Ethiopia
Ethiopia is the second largest country by population in Africa with a population of 114,963,580. It has ratified most international and regional human rights instruments including the African Charter on Human and People’s Rights.
Similarly, the Constitution of the guarantees media freedom. Ethiopia was one of the first countries in Africa to pass a progressive access to information law.
However, it has failed to file four periodic reports to the African Commission on Human and People’s Rights as required by Article 62 of the African Charter.
A reformist government initiated in 2018 that had initiated media laws reforms responded to political ethnic unrest with mass arrests and military offensive in the Tigray region leading to widespread and egregious human rights violations.
The media has equally been on receiving end in their attempts to report about the political conflict. The current scenario mimics what the society was like for nearly three decades’ where freedom of expression was severely restricted by government. Critics face frequent threats, arbitrary arrests and detention. Ethiopia’s apparatus of media censorship are vast and freedom of expression cannot be guaranteed without substantial legal reforms.

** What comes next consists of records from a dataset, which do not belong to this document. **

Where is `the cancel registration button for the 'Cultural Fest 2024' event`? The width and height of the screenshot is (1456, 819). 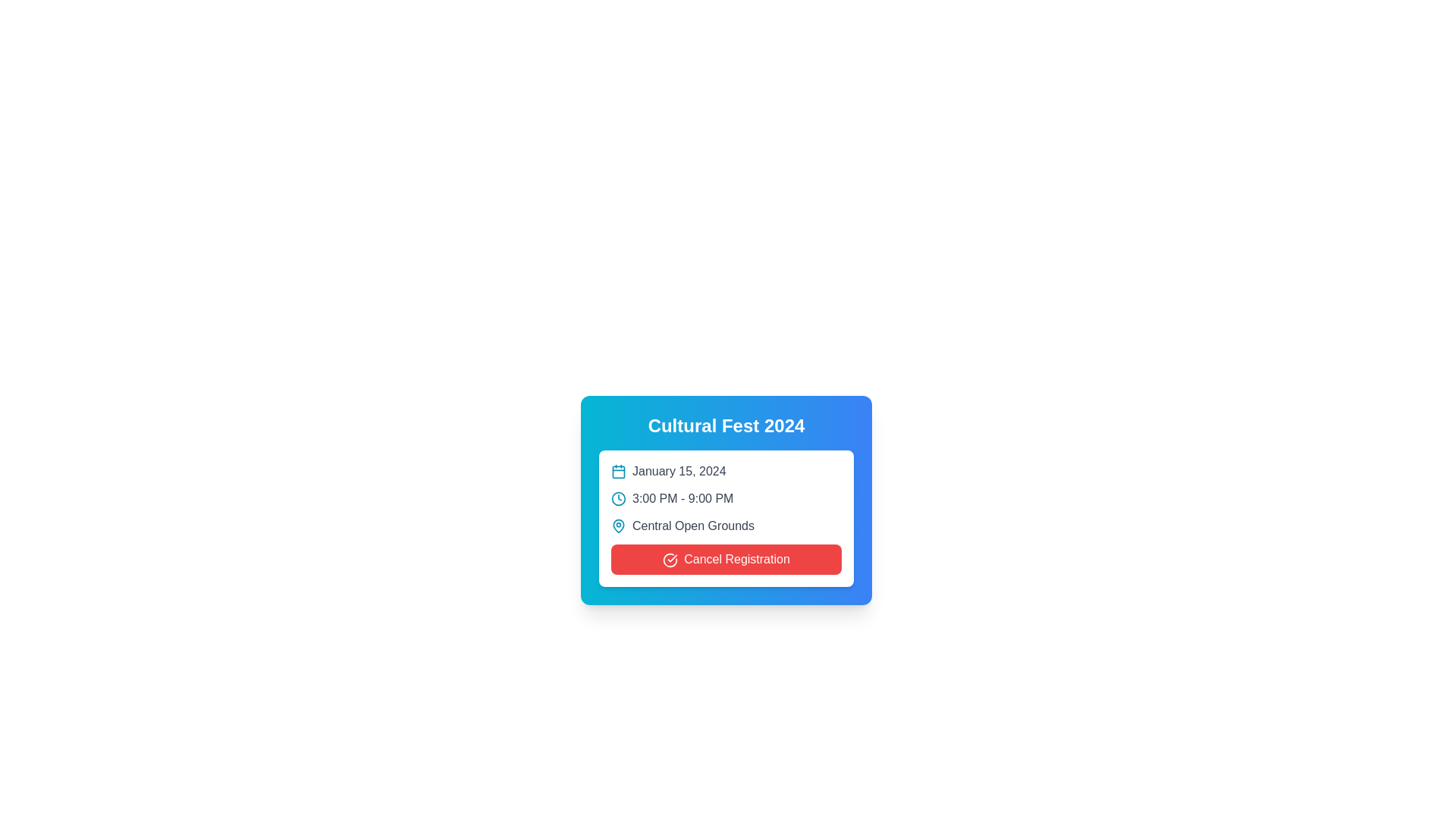
the cancel registration button for the 'Cultural Fest 2024' event is located at coordinates (726, 559).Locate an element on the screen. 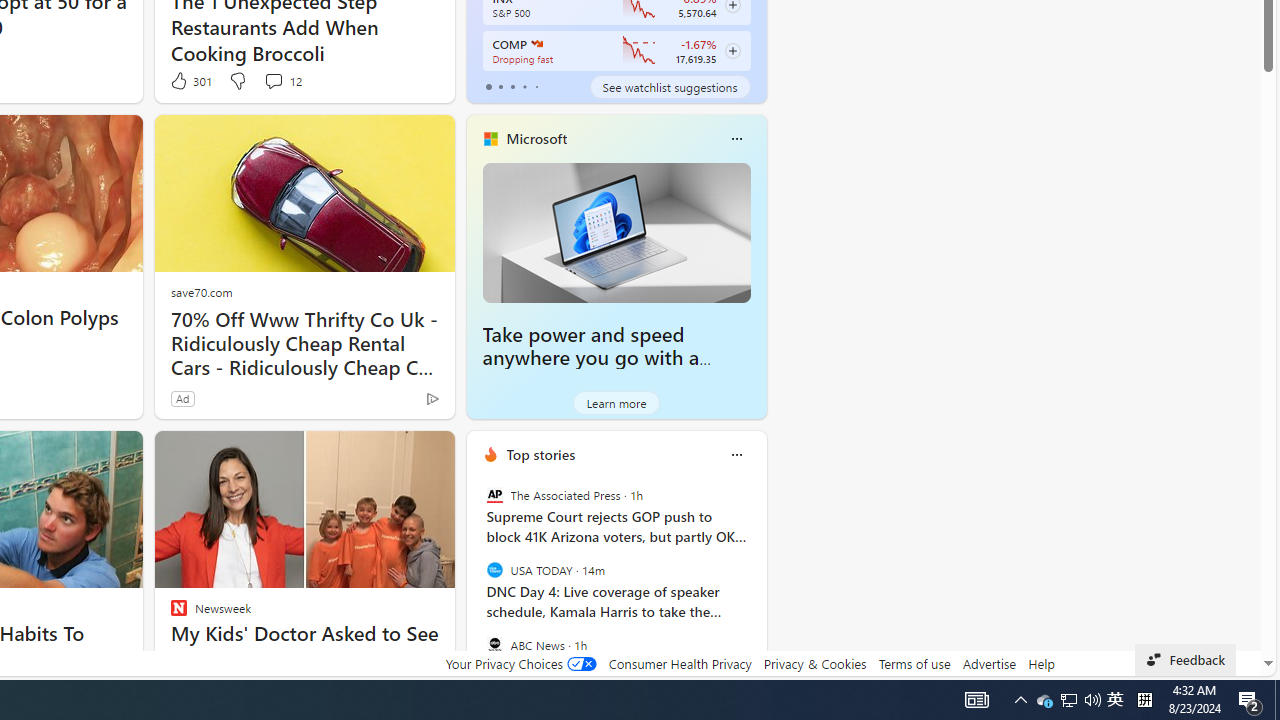 The width and height of the screenshot is (1280, 720). 'View comments 12 Comment' is located at coordinates (272, 80).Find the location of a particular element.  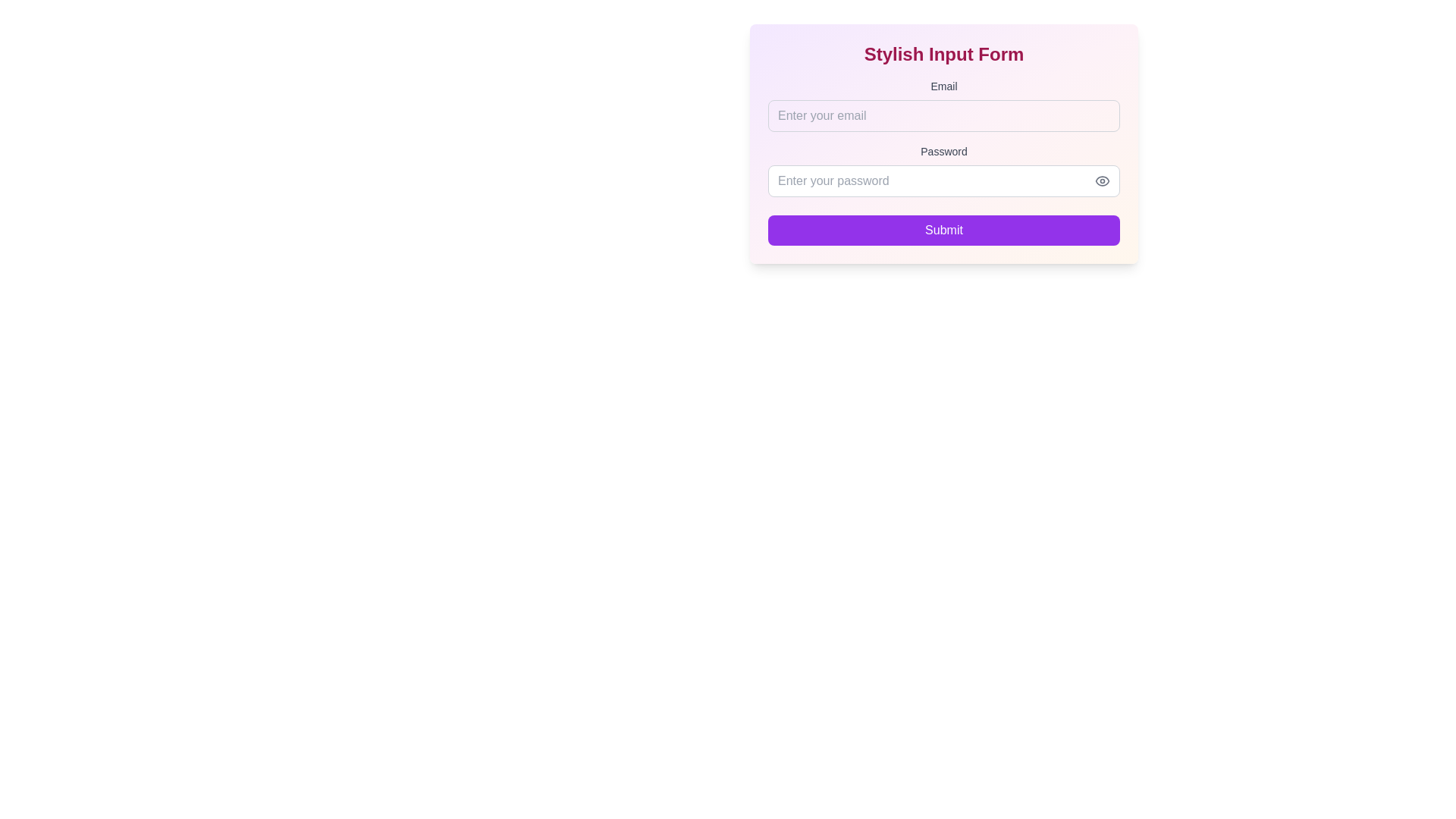

the submit button located at the bottom of the form, directly beneath the 'Enter your password' input field to change its color is located at coordinates (943, 231).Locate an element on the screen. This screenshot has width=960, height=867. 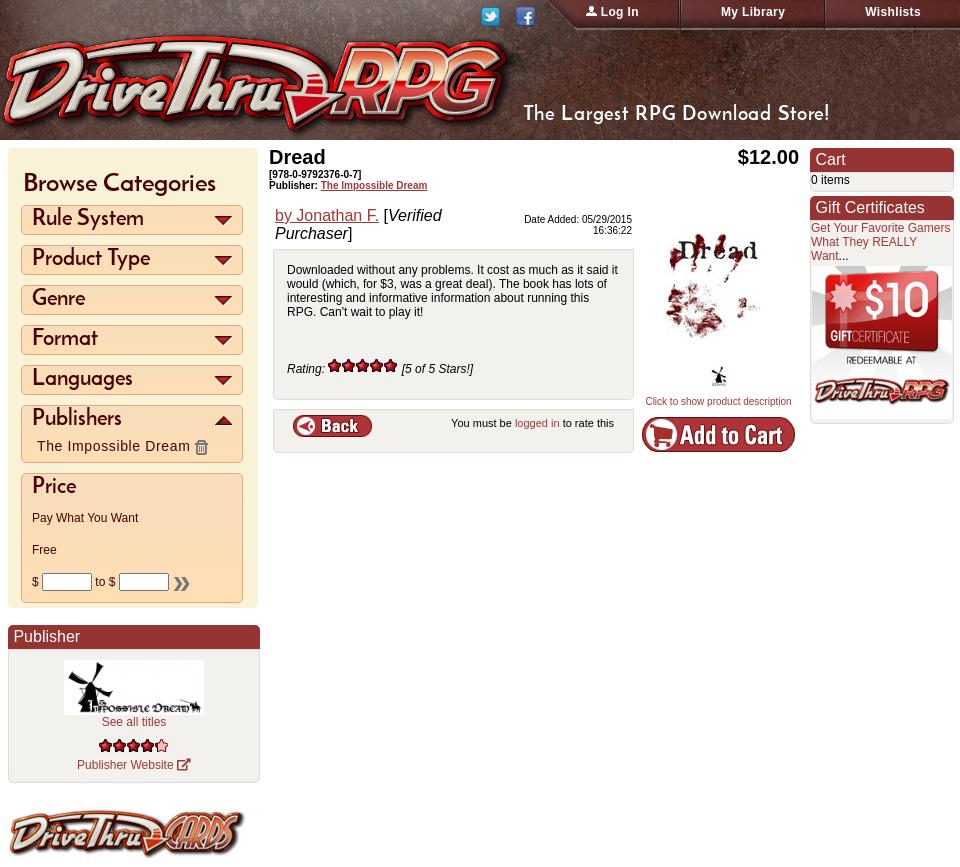
'0 items' is located at coordinates (830, 179).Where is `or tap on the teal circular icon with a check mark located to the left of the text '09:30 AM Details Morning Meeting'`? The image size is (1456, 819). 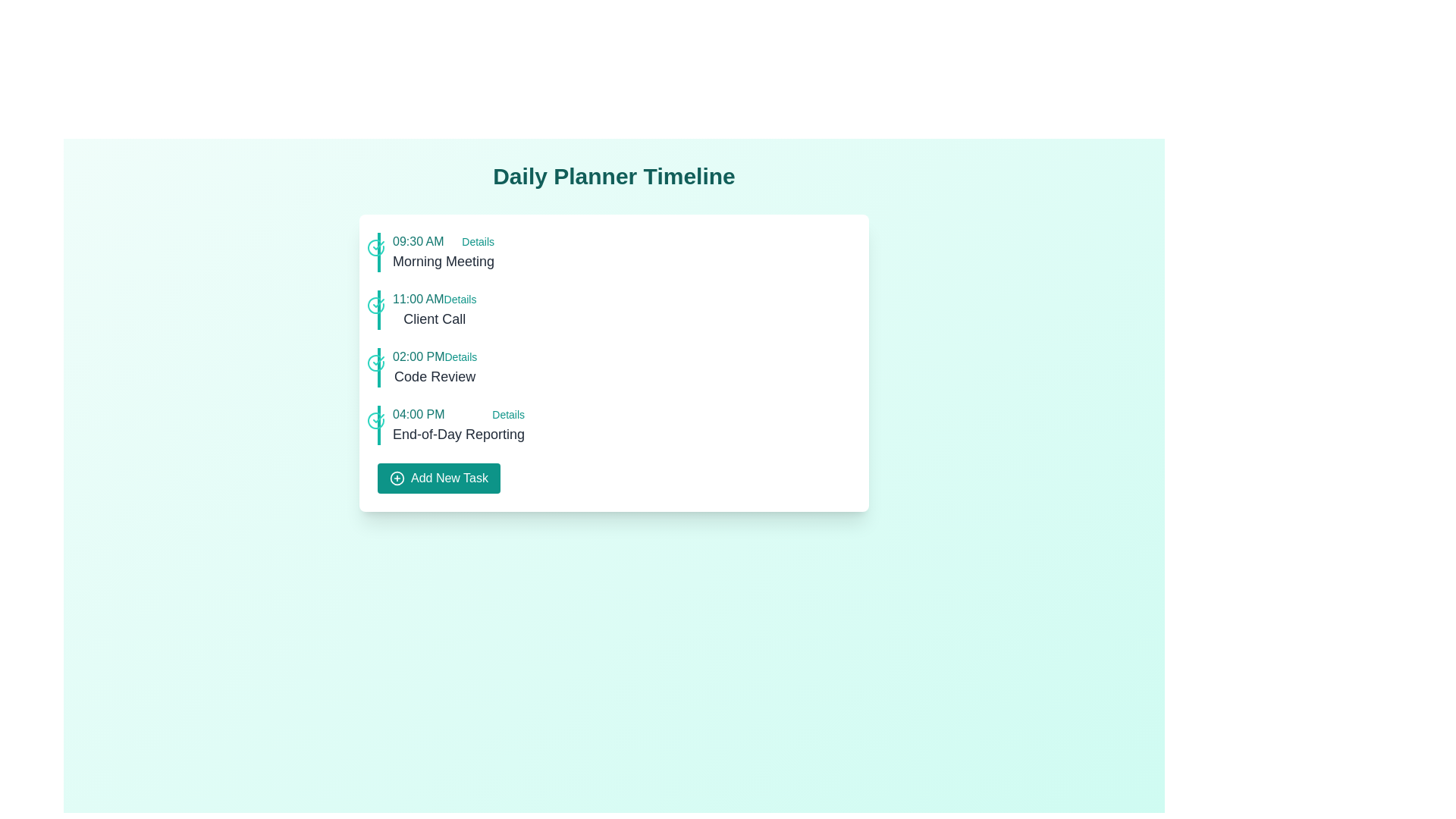
or tap on the teal circular icon with a check mark located to the left of the text '09:30 AM Details Morning Meeting' is located at coordinates (375, 247).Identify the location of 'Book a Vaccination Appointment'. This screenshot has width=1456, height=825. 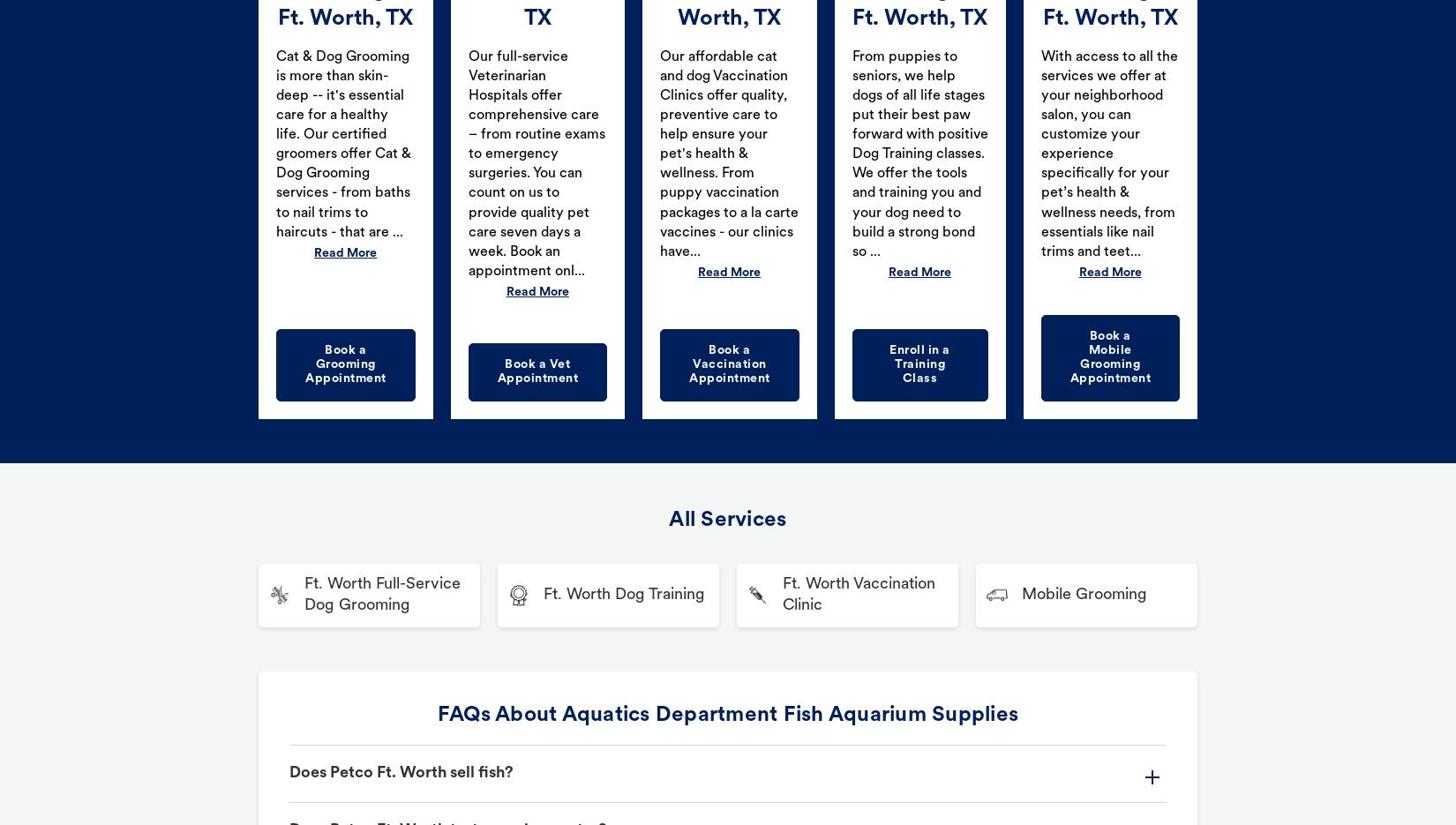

The legal apparatus includes the Anti-Terrorism Proclamation, the Criminal Code, the Mass Media and Access to Information Proclamation of 2009, Ethiopia Broadcasting Authority law, criminal defamation statute and the provisions shielding public officials from criticism. A legislative reform process was initiated in 2018 but its seems to have stalled given the persistent conflict in the Tigray areas.
Surveillance on dissidents, use of anti-terrorism laws to prefer trumped up charges against journalists and civil society actors, intimidation and administrative coercion such as limiting advertising revenues, restricting access to information, maintaining high costs for printing, blocking websites and social media platforms as well as complete internet shutdown have been a common feature in the country.
Many blogs and websites run by Ethiopians in the diaspora have continue to be blocked in Ethiopia even after there was a promise after the coming into power of Prime Minister Abiy Ahmed.
All is not gloomy. The country’s broadcasting and telecommunications sectors that were exclusively dominated by the state have started to reform and accept private actors. Safaricom, one of the lead telecommunications in Eastern Africa, has joined hands with others in a consortia to offer mobile and internet services.
The few private legacy media are heavily regulated and frequently censored. The state tightly controls most of the media, and the few surviving private media self-censored their coverage of politically sensitive issues for fear of being shut down. Most print publications were and still remain directly or indirectly owned by the government and are used as engines of ideological production and propaganda tools by government and the ruling party.
The few independent publications, television and radio outlets remain strapped financially, making it very difficult to provide in-depth and independent information and analysis on the domestic political issues for Ethiopians.
Many journalists, both in government or private media, are forced to self-censor for fear of reprisal in various forms. Journalists working for government owned media outlets are mostly concerned about job security, and are often worried that stories seen as unfavourable by editors could cost them their jobs.
Freelance journalists also are afraid of government reprisal either directly, such as through judicial harassment, or indirectly, through denial of access to information from government institutions. To survive most independent media are deliberately and systematically limiting themselves to entertainment and sports programmes and rarely report on hard politics.
According to Reporters without Borders World Press Freedom Index, Ethiopia’s ranking moved up from position 110 in 2019 to high 99th place in 2020 and slid back to 101 in 2021. ARTICLE 19 in its Global Expression Report 2021 categorized Ethiopia as a highly restricted country with a score of 32 out of 100. However, the report notes that in the period 2015-2020, Ethiopia recorded a significant advance in the freedom of expression indices.